Give again, unaltered, the lines of the listing below that run from the line having "Image resolution: width=380, height=2576." through the line having "Sneakers Puma Dasher".

▶ _Data for the task_
________

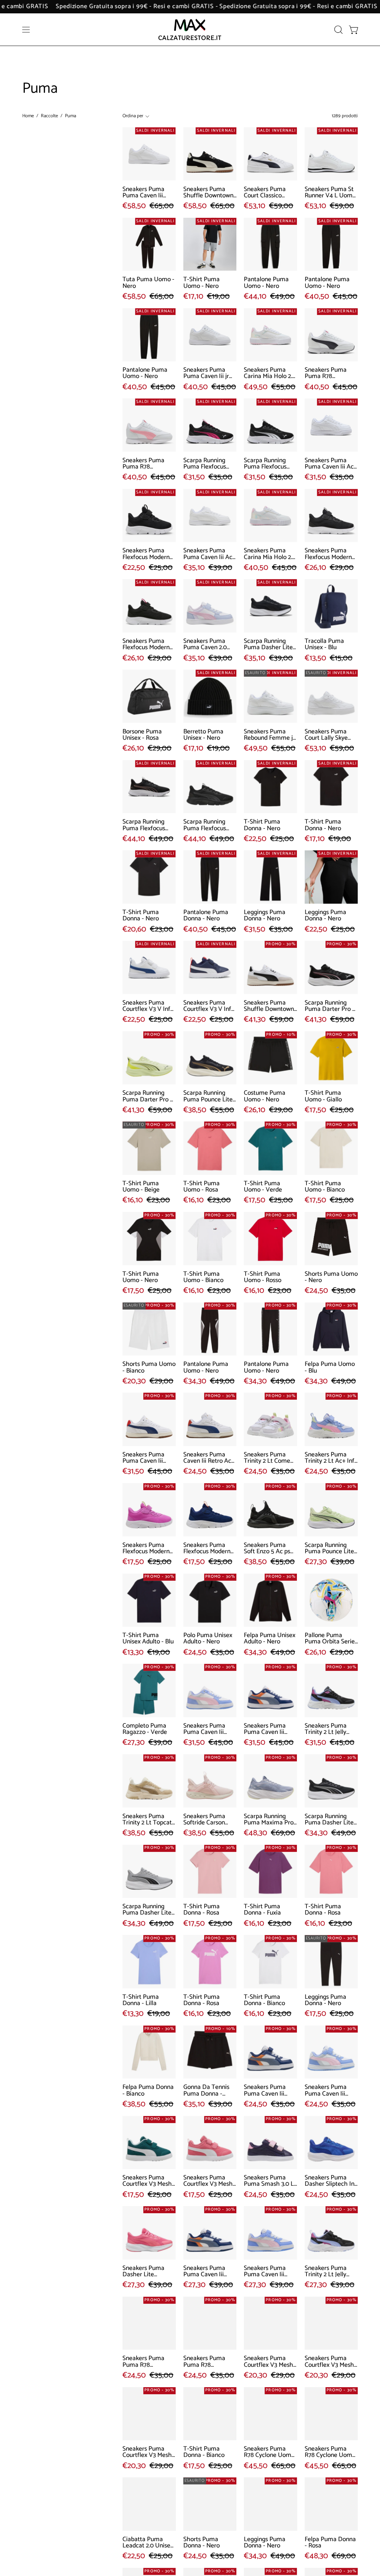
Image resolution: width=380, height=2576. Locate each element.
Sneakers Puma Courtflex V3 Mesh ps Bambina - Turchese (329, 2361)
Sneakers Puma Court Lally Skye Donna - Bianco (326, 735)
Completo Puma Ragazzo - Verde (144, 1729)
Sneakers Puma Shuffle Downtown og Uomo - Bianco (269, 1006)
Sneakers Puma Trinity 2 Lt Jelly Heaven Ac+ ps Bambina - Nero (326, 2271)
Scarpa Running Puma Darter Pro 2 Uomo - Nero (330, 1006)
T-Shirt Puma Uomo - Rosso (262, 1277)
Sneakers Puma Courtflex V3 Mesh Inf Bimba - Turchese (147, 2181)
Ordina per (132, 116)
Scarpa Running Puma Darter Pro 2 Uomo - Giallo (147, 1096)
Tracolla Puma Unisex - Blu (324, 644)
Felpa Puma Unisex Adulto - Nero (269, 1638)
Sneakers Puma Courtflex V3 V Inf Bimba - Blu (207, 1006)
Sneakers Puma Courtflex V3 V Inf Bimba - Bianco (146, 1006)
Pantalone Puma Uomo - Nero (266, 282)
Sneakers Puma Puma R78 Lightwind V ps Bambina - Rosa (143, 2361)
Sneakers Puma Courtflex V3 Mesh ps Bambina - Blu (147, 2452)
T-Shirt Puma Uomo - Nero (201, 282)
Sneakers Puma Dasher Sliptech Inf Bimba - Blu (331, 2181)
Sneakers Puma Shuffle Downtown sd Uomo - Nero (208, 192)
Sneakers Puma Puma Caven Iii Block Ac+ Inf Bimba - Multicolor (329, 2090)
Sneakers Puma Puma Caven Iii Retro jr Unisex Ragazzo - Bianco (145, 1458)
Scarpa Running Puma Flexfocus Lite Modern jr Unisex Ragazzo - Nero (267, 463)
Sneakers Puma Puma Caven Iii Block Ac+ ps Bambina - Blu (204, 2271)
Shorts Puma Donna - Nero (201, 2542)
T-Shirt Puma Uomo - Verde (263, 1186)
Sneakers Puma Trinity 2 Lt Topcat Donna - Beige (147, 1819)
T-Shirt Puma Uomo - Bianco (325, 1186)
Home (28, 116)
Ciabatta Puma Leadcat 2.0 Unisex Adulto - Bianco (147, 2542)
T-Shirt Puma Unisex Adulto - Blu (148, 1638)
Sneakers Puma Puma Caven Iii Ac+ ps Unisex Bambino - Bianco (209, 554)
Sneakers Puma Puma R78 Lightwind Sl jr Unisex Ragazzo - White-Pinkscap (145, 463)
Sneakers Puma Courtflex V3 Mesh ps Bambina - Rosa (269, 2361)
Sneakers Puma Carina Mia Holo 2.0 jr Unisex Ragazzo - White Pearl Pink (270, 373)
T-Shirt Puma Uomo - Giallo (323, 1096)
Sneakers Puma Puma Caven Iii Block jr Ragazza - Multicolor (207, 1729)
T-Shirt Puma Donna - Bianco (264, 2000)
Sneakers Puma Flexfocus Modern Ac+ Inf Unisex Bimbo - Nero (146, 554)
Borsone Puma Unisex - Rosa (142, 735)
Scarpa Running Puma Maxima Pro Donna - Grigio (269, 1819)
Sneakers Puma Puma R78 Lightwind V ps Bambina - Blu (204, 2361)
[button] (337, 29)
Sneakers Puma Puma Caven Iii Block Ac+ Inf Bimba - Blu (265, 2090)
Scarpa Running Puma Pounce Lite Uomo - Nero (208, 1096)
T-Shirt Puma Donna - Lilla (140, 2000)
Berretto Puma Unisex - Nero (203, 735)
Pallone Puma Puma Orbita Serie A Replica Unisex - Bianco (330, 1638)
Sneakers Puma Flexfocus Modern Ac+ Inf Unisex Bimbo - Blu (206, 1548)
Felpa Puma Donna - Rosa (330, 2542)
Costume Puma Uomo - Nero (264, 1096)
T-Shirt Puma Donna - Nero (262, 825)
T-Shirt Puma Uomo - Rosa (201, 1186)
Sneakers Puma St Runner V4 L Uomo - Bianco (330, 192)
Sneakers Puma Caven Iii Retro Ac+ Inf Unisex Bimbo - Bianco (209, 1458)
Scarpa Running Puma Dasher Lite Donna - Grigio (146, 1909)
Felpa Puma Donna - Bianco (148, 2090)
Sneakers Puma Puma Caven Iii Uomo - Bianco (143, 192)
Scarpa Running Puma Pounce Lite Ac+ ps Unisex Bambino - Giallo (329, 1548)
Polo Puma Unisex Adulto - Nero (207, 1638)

________

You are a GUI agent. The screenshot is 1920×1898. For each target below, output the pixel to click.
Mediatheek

________

▶ _Written answer_
Image resolution: width=380, height=2576. Locate each element.
Sneakers Puma Courtflex V3 Mesh ps Bambina - Turchese (329, 2361)
Sneakers Puma Court Lally Skye Donna - Bianco (326, 735)
Completo Puma Ragazzo - Verde (144, 1729)
Sneakers Puma Shuffle Downtown og Uomo - Bianco (269, 1006)
Sneakers Puma Trinity 2 Lt Jelly Heaven Ac+ ps Bambina - Nero (326, 2271)
Scarpa Running Puma Darter Pro 2 Uomo - Nero (330, 1006)
T-Shirt Puma Uomo - Rosso (262, 1277)
Sneakers Puma Courtflex V3 Mesh Inf Bimba - Turchese (147, 2181)
Ordina per (132, 116)
Scarpa Running Puma Darter Pro 2 Uomo - Giallo (147, 1096)
Tracolla Puma Unisex - Blu (324, 644)
Felpa Puma Unisex Adulto - Nero (269, 1638)
Sneakers Puma Courtflex V3 V Inf Bimba - Blu (207, 1006)
Sneakers Puma Courtflex V3 V Inf Bimba - Bianco (146, 1006)
Pantalone Puma Uomo - Nero (266, 282)
Sneakers Puma Puma R78 Lightwind V ps Bambina - Rosa (143, 2361)
Sneakers Puma Courtflex V3 Mesh ps Bambina - Blu (147, 2452)
T-Shirt Puma Uomo - Nero (201, 282)
Sneakers Puma Dasher Sliptech Inf Bimba - Blu (331, 2181)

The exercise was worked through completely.